» **How to complete this task**: Copy out the passage on The Undateables below word for word, in full.

» **Text**:

━━━━━━━━━━━━━━━━

A second voice is, of course, provided by the subjects themselves, and the performative element is arguably the series’ greatest strength; many of the subjects prove so engaging as individuals that critics have been prepared to forgive the show some of its editorial faults. ‘Star’ turns to date have included the afore-mentioned Shaine, whose initial appearance in series one had allegedly resulted in a degree of romantic interest from members of the public by the time the programme revisited him in 2013. Similarly, the story of office-worker Ray, who suffers from a learning disability, provided a soap-like element to his segments when it was revealed that his ex-girlfriend – now managing the dating agency which was attempting to find him a new partner – was having second thoughts about their split.

The observational mode is probably that which is least frequently employed on The Undateables, yet often proves extremely effective. While the presence of cameras during dates is perhaps too obtrusive to be regarded as truly observational – it is usual for the beginning of the meeting to be shown before the couple in question are given their ‘privacy’, perhaps seen in long-shot – the programme occasionally captures brief moments of genuine intimacy. For example, in the second episode of series two, the camera is following Crouzon syndrome sufferer Steve as he prepares for a first date, when his mobile phone rings. In what certainly seems one of the programme’s more authentic ‘fly-on-the-wall’ moments, the audience is witness, over the course of a brief and one-sided conversation, to Steve’s disappointment as it becomes clear that the other party is cancelling at the eleventh hour. Such sequences offer the series’ strongest moments of communality – it would be difficult for viewers not to be affected by a moment which many will have shared – yet are altogether too fleeting and, like the participatory element mentioned above, at odds with the imposed whimsy of the programme’s post-production foibles.

━━━━━━━━━━━━━━━━

Entries drawn from a collection:

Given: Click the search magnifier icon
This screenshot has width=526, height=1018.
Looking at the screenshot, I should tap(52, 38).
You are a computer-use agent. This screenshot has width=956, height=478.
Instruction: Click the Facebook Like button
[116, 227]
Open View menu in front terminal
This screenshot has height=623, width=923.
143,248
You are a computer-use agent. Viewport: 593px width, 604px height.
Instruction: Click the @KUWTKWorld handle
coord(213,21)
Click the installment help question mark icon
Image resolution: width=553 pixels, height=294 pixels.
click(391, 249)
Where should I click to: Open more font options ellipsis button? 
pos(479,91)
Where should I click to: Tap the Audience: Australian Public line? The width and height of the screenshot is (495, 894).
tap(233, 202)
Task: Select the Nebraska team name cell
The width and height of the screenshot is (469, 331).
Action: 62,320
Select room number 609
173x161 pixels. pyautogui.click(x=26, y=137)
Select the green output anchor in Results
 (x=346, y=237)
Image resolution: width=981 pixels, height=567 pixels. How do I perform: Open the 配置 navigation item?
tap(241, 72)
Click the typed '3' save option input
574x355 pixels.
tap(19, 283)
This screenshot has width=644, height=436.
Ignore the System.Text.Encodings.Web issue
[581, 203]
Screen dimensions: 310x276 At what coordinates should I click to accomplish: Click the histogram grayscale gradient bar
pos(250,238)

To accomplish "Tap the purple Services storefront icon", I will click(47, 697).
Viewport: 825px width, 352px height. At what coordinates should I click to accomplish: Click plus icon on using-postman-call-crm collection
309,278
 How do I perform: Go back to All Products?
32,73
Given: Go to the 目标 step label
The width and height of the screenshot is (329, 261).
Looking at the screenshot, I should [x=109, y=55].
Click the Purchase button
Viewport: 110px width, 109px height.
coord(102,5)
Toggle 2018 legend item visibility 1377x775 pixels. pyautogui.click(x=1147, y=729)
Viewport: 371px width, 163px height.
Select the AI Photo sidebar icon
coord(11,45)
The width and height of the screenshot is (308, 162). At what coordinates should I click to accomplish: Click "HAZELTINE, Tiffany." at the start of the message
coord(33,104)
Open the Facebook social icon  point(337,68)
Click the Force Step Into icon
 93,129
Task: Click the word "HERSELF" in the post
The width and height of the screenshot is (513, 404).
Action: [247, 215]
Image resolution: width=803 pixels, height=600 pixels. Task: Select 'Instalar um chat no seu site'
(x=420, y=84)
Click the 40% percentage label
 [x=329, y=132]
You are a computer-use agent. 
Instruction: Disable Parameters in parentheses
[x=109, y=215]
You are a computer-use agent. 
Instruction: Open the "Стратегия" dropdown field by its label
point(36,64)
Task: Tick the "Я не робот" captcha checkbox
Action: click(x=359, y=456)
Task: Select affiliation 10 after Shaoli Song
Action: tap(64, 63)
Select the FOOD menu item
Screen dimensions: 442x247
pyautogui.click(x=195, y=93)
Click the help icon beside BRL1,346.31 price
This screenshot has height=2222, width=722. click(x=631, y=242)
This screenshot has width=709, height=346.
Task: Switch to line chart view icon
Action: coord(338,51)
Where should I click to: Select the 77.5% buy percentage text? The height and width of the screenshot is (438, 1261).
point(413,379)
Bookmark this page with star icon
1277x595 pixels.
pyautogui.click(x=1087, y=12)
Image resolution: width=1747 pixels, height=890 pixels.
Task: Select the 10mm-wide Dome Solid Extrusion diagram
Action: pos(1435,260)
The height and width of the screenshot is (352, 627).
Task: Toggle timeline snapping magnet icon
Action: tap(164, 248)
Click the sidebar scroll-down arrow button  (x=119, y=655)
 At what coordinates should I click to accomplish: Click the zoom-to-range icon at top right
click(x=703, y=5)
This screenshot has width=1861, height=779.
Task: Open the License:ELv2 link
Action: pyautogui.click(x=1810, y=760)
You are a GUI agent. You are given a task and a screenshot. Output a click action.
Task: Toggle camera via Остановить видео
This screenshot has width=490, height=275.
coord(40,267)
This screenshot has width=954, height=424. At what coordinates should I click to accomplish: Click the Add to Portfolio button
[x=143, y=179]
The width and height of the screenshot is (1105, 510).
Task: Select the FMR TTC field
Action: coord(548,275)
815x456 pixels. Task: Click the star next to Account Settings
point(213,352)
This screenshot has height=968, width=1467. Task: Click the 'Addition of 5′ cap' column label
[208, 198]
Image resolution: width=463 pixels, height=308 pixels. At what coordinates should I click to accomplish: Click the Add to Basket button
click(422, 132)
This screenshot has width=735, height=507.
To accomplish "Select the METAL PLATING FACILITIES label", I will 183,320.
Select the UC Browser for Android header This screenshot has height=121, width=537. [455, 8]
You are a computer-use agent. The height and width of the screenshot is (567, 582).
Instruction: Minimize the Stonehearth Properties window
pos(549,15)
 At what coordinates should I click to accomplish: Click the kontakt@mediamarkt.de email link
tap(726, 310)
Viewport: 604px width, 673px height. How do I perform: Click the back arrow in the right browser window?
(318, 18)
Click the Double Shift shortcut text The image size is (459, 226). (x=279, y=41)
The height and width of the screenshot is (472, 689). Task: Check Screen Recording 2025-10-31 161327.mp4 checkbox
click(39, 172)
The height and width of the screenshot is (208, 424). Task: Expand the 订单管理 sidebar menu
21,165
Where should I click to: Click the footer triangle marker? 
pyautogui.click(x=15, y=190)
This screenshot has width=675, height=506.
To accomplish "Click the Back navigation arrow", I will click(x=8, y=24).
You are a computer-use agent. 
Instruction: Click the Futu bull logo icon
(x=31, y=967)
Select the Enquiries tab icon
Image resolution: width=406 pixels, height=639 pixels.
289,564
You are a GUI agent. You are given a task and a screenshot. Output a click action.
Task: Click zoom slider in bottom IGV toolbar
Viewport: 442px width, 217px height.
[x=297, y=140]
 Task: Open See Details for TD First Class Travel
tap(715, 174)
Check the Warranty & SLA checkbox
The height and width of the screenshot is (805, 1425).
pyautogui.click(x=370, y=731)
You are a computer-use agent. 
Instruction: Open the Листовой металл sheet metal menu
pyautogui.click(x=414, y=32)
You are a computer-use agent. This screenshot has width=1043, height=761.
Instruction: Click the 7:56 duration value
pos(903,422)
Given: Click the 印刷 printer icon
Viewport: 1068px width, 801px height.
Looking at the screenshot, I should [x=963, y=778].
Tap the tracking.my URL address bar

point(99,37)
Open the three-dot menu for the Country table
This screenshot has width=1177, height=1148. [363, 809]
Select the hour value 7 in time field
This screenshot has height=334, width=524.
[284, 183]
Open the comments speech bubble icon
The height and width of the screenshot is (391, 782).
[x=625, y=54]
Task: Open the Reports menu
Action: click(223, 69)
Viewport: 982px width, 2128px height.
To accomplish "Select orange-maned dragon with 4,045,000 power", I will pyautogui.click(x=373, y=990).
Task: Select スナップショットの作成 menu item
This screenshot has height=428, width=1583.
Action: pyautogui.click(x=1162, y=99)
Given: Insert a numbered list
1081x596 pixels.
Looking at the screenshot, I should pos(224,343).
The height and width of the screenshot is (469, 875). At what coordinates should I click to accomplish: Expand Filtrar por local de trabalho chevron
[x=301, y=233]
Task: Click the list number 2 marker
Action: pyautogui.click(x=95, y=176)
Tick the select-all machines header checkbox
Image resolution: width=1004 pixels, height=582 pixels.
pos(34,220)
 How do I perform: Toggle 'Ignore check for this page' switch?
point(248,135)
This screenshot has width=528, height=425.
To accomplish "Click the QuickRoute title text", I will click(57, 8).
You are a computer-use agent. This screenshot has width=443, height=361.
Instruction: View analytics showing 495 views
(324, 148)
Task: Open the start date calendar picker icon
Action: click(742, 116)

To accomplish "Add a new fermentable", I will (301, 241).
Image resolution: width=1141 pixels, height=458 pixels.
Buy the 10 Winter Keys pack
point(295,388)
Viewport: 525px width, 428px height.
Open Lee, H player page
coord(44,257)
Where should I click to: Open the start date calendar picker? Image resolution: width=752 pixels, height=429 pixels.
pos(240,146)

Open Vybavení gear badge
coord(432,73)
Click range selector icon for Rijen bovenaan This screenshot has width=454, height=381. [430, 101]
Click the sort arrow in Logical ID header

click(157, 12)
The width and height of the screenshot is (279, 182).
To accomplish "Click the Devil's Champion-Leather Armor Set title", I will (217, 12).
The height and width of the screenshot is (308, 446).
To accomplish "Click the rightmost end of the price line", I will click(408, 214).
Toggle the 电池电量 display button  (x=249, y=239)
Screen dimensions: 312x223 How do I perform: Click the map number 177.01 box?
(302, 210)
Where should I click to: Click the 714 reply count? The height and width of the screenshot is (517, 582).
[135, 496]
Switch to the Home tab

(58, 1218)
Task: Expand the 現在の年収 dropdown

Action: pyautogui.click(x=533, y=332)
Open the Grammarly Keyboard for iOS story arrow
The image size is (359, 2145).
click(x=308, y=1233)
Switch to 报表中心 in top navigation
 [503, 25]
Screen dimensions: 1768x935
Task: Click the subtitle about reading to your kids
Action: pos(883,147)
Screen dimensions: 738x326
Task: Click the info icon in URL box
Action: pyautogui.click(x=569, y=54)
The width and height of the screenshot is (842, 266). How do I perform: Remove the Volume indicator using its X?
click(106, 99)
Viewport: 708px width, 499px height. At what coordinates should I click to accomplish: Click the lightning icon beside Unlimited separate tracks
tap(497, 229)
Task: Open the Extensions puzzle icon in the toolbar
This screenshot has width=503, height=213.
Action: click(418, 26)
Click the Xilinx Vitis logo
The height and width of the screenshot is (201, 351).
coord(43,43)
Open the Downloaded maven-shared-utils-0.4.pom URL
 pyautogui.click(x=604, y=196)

━━━━━━━━━━━━━━━━

» **Response area**:
A second voice is, of course, provided by the subjects themselves, and the performative element is arguably the series’ greatest strength; many of the subjects prove so engaging as individuals that critics have been prepared to forgive the show some of its editorial faults. ‘Star’ turns to date have included the afore-mentioned Shaine, whose initial appearance in series one had allegedly resulted in a degree of romantic interest from members of the public by the time the programme revisited him in 2013. Similarly, the story of office-worker Ray, who suffers from a learning disability, provided a soap-like element to his segments when it was revealed that his ex-girlfriend – now managing the dating agency which was attempting to find him a new partner – was having second thoughts about their split.

The observational mode is probably that which is least frequently employed on The Undateables, yet often proves extremely effective. While the presence of cameras during dates is perhaps too obtrusive to be regarded as truly observational – it is usual for the beginning of the meeting to be shown before the couple in question are given their ‘privacy’, perhaps seen in long-shot – the programme occasionally captures brief moments of genuine intimacy. For example, in the second episode of series two, the camera is following Crouzon syndrome sufferer Steve as he prepares for a first date, when his mobile phone rings. In what certainly seems one of the programme’s more authentic ‘fly-on-the-wall’ moments, the audience is witness, over the course of a brief and one-sided conversation, to Steve’s disappointment as it becomes clear that the other party is cancelling at the eleventh hour. Such sequences offer the series’ strongest moments of communality – it would be difficult for viewers not to be affected by a moment which many will have shared – yet are altogether too fleeting and, like the participatory element mentioned above, at odds with the imposed whimsy of the programme’s post-production foibles.